I was surprised to see reports this morning on Seemorerocks that New Zealand had experienced its warmest winter since records began, according to the National Institute of Water and Atmospheric Research (NIWA).
NIWA offers a figure of 1.14°C above average for the winter just ended.
The Institute’s chart indicates record taking began in 1909 at seven stations. Wellington is one of the seven but I don’t know how close it is geographically to Wellington International Airport (“my station”).
Last year, my Wellington failed to report almost four weeks of winter data to Weather Underground, so I had to use proxies for the missing days. My “normal” is calculated for ten years (2008-2017); the Institute’s from 1981 to 2010.

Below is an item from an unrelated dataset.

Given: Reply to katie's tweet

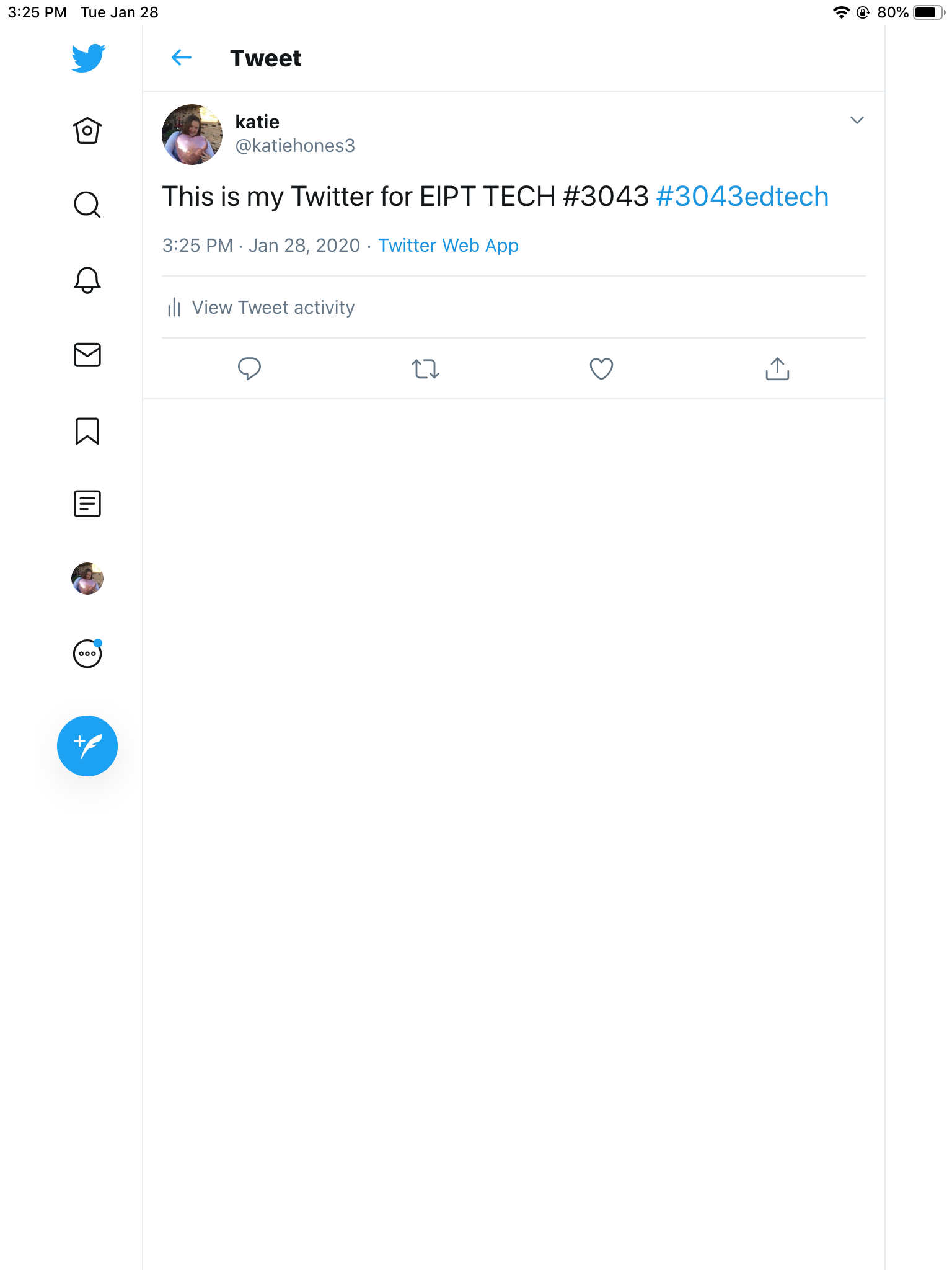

Wellington isn’t quite half the way down the two main islands but can be considered roughly average for temperature at the seven stations.
My 10 Year winter average: 10.1°, 2019: 11.5°, 2020: 11.0°C.

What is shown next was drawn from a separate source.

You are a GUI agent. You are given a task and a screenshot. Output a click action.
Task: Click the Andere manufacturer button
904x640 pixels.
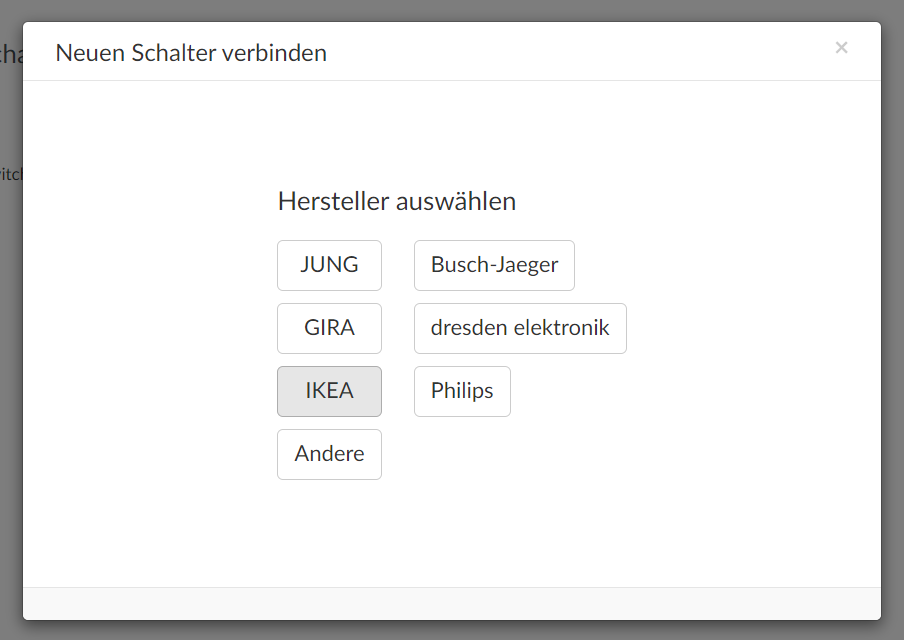point(329,454)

Putting my Wellington’s winters in their yearly context gives the following chart.
The weekly means are running averages from the beginning of the meteorological year. They confirm that Wellington has been much cooler this year than last. I’m not disputing NIWA’s figures. The other six NIWA stations have perhaps more than compensated to make this year’s NZ winter the warmest since 1909.
Even though Wellington International is much cooler this year than last, its IPCC Unit score shows it is well ahead of schedule to “reach Paris” by 2040. Adding 12 units of 0.0217°C (the per annum rise) to the IPCC’s projected 1.065°C at the end of this meteorological year gives the 1.33 degrees above Pre-Industrial in Week 39 shown above.